Os seus resultados semestrais para a época 2025/2026 são divulgados numa altura em que o Lyon, prejudicado pela gestão do seu acionista maioritário Eagle Bidco, está a ser colocado à venda por esta holding britânica, que se encontra sob administração judicial, tal como os seus clubes brasileiro, o Botafogo, e belga, o Molenbeek.
O exercício dos primeiros seis meses, fechado a 31 de dezembro de 2025, para um EFG proprietário do Lyon e do seu estádio Groupama Stadium, apresenta um resultado líquido negativo de 186,5 milhões de euros, após perdas recorde de 201,2 milhões nos 12 meses da época 2024/2025.
"Uma situação financeira ainda crítica devido a exposições herdadas do passado", reconhece o EFG esta terça-feira, sublinhando "a urgência de garantir uma solução de financiamento e de reestruturação".

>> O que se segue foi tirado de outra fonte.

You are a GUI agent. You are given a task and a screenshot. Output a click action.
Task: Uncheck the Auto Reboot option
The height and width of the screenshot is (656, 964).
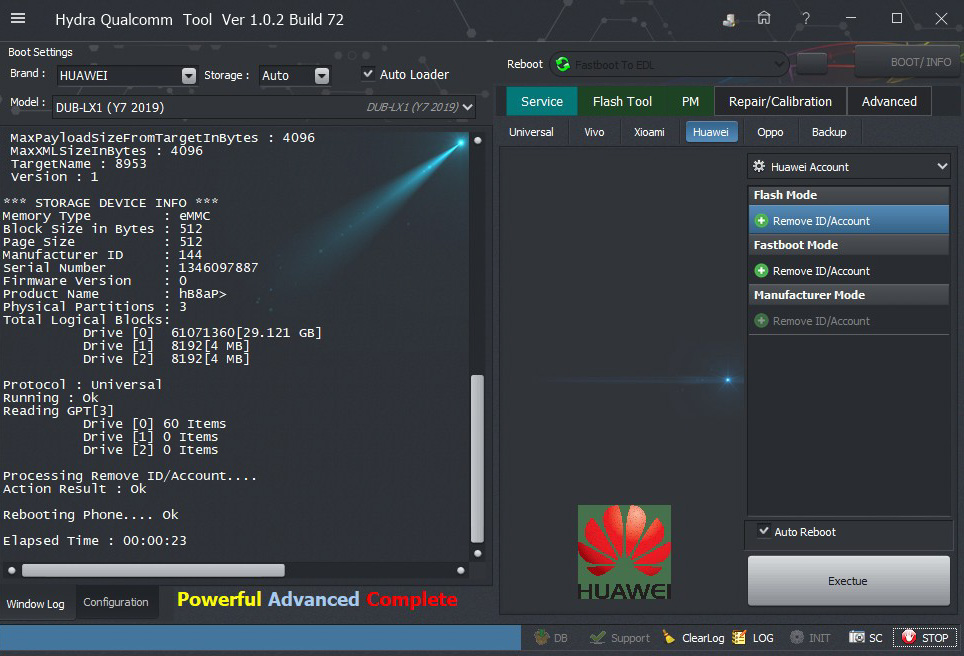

O grupo congratula-se, no entanto, com uma "melhoria significativa do desempenho operacional" (não considerando assim os encargos da dívida nem o imposto), com um excedente bruto de exploração (EBE) de –2,2 milhões de euros, uma recuperação notória face aos –46,1 milhões do exercício anterior.
O EFG aposta na "possibilidade de entrada de um novo acionista capaz de contribuir para as necessidades de financiamento do grupo até junho de 2026" e confirma que a sua CEO e acionista minoritária, a empresária norte-americana Michele Kang, está "em condições de trabalhar numa proposta de aquisição" das participações da Eagle Bidco.
Esta holding, acionista maioritária do OL (88 %), foi colocada no final de março sob administração judicial no Reino Unido, afastando assim o antigo dirigente do Lyon John Textor. O empresário norte-americano já tinha sido afastado do cargo de CEO do Eagle Football Group em junho de 2025 devido ao colapso financeiro que agravou a sua dívida para perto de 518 milhões de euros. Dívida essa que aumentou para 616,3 milhões de euros no primeiro semestre de 2025/2026.
Para justificar as suas dificuldades persistentes, o EFG acusa ainda John Textor de ter assumido compromissos junto de terceiros dos quais o grupo não teria tido conhecimento.

O endividamento do EFG quase custou ao Lyon uma descida administrativa à Ligue 2 antes de as autoridades do futebol lhe concederem um adiamento com a entrada de Michele Kang, imposta pelo fundo de investimento norte-americano Ares em substituição de John Textor.
A Ares, que tinha emprestado 425 milhões de euros a este último aquando da aquisição do Lyon em 2022, desempenha um papel determinante no futuro financeiro do clube enquanto credor principal, podendo apoiar a Sra. Kang numa eventual aquisição.